▶ **Goal of the exercise**: Nothing in the entries may change when you repeat them, and no images may appear.

"""

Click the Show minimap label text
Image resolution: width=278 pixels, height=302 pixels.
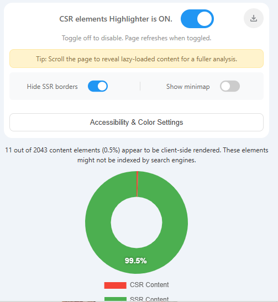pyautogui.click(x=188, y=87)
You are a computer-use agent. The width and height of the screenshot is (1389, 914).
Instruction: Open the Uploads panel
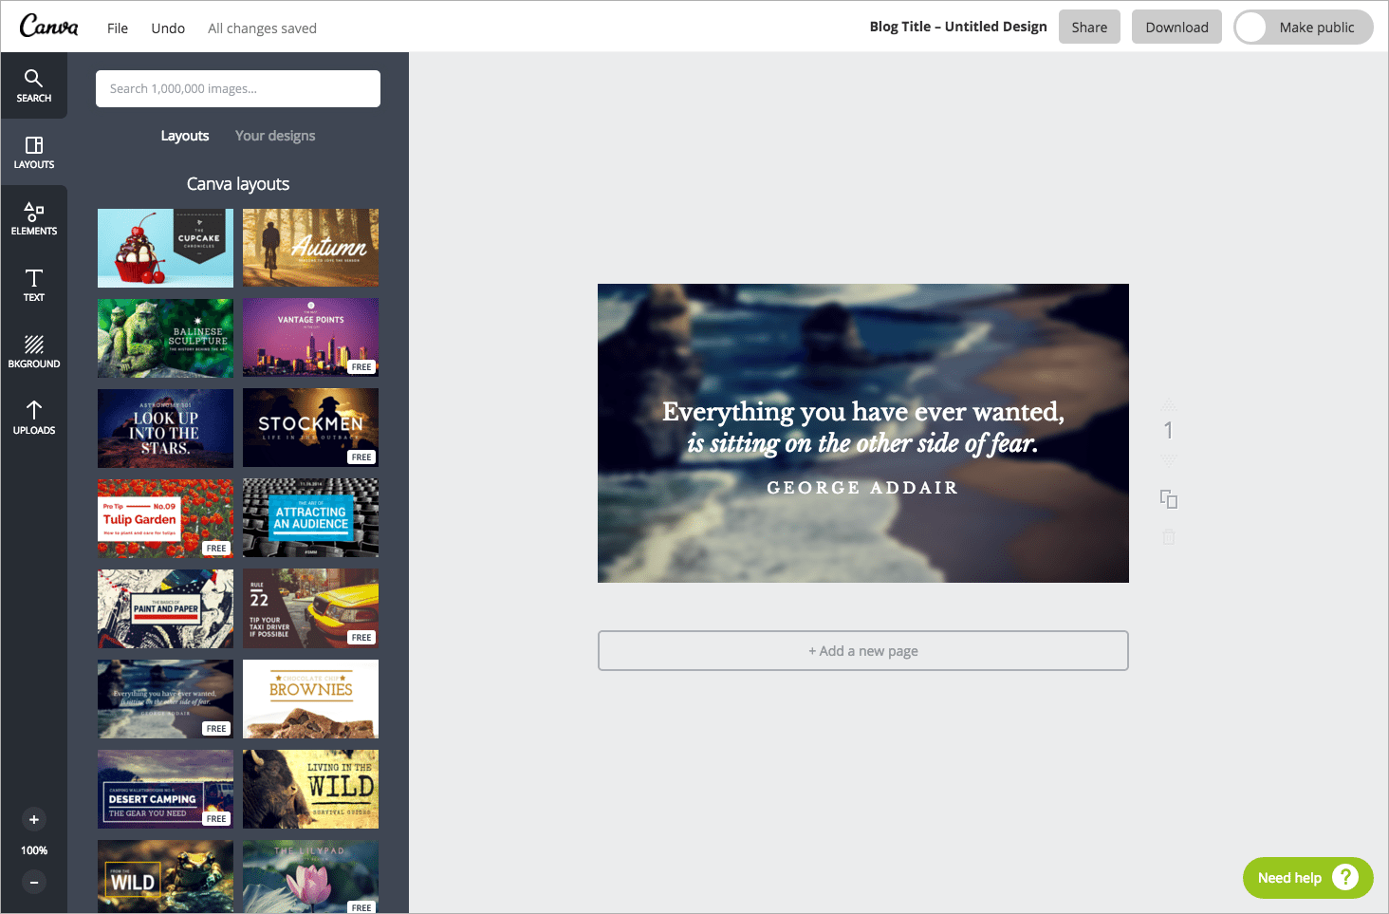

"""

▶ **Your solution**:
Click the Show minimap label text
Image resolution: width=278 pixels, height=302 pixels.
pyautogui.click(x=188, y=87)
You are a computer-use agent. The width and height of the screenshot is (1389, 914).
Instruction: Open the Uploads panel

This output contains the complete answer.